Alguns fatores explicam o desempenho. Os dois principais: organização, com o sistema integrado de produção, e a qualidade do produto que resulta dessa parceria. Há mais de 90 anos, indústria e produtores aprimoram a integração para personalizar e qualificar o fornecimento de matéria-prima para os cem países que compram o tabaco produzido no Brasil.

A estrutura foi montada ao longo dos anos e hoje engloba orientação ao produtor, assistência técnica, pesquisa e desenvolvimento de tecnologias e sementes e até financiamentos facilitados para os produtores. Além disso, há a garantia da compra da produção, o que facilita na hora de organizar financeiramente a propriedade rural.
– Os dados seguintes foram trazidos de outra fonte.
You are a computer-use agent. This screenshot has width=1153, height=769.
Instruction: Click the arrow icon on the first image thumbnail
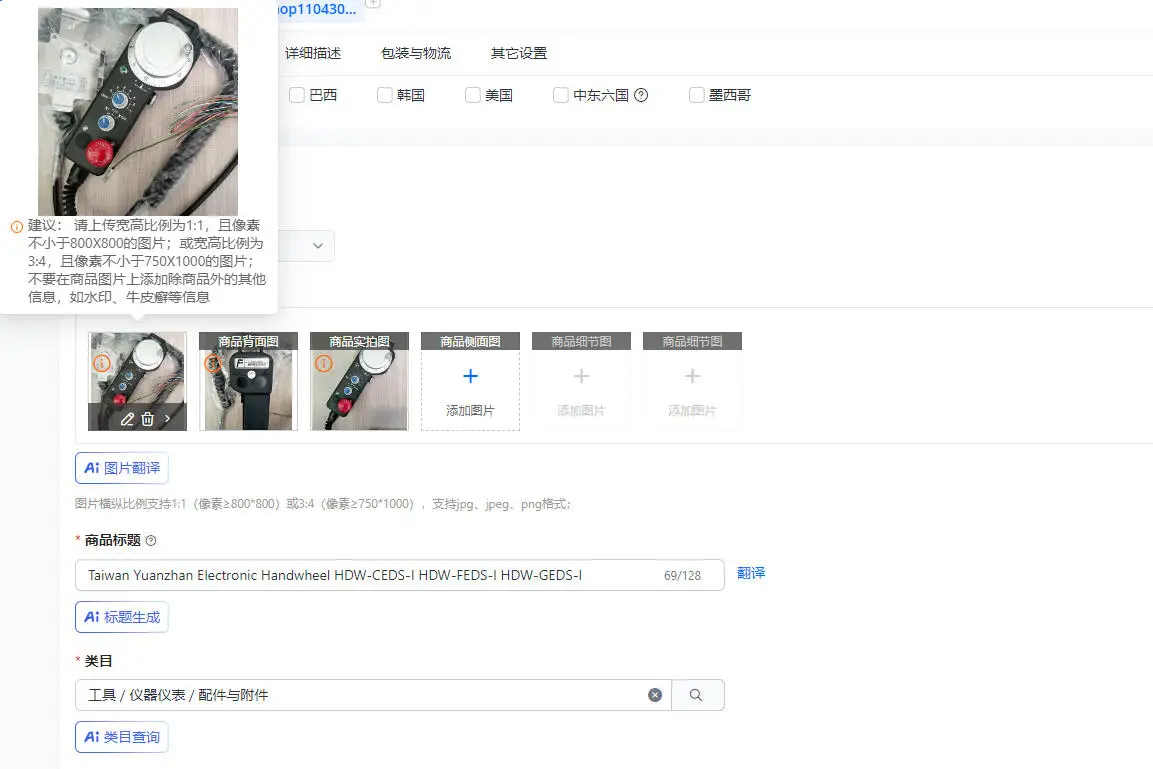pyautogui.click(x=168, y=418)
“Há o controle de todas as etapas da produção e podemos garantir ao cliente um tabaco de alta qualidade, sem impurezas e que atenda a necessidades específicas. Asseguramos até o baixo uso de defensivos, o que tem feito diferença no mercado externo” comenta o gerente de exportação da Souza Cruz, Philip Isleib.

UM VENDEDOR COM FAMA DE CONFIÁVEL

Com a disponibilidade desse produto de qualidade o tabaco nacional é do tipo flavour, uma espécie de linha premium, utilizada para dar sabor ao cigarro, os compradores enxergam no Brasil um vendedor confiável.

Some-se a isso uma logística afiada, que assegura o cumprimento de prazos de entrega, e parte do sucesso das exportações brasileiras se desvenda.

“O país garante regularidade no fornecimento, uma segurança para o cliente e para a cadeia produtiva” destaca o presidente do Sindicato Interestadual da Indústria do Tabaco (Sinditabaco), Iro Schünke.

Outros fatores também pesam a favor do Brasil na hora de exportar. Devido à produção integrada, tem sido possível desenvolver ações de sustentabilidade nas propriedades, erradicando o trabalho infantil, aplicando rotinas saudáveis de trabalho e controlando o uso de defensivos agrícolas . Tudo isso, confere ainda mais valor ao produto nacional.

“E há ainda questões pontuais, que contribuíram para o desempenho de 2012. A taxa cambial, com o real desvalorizado, e um resíduo da supersafra de 2011, embarcado no ano passado, também influíram no resultado final das exportações” completa o presidente do Sinditabaco, sobre o desempenho em 2012.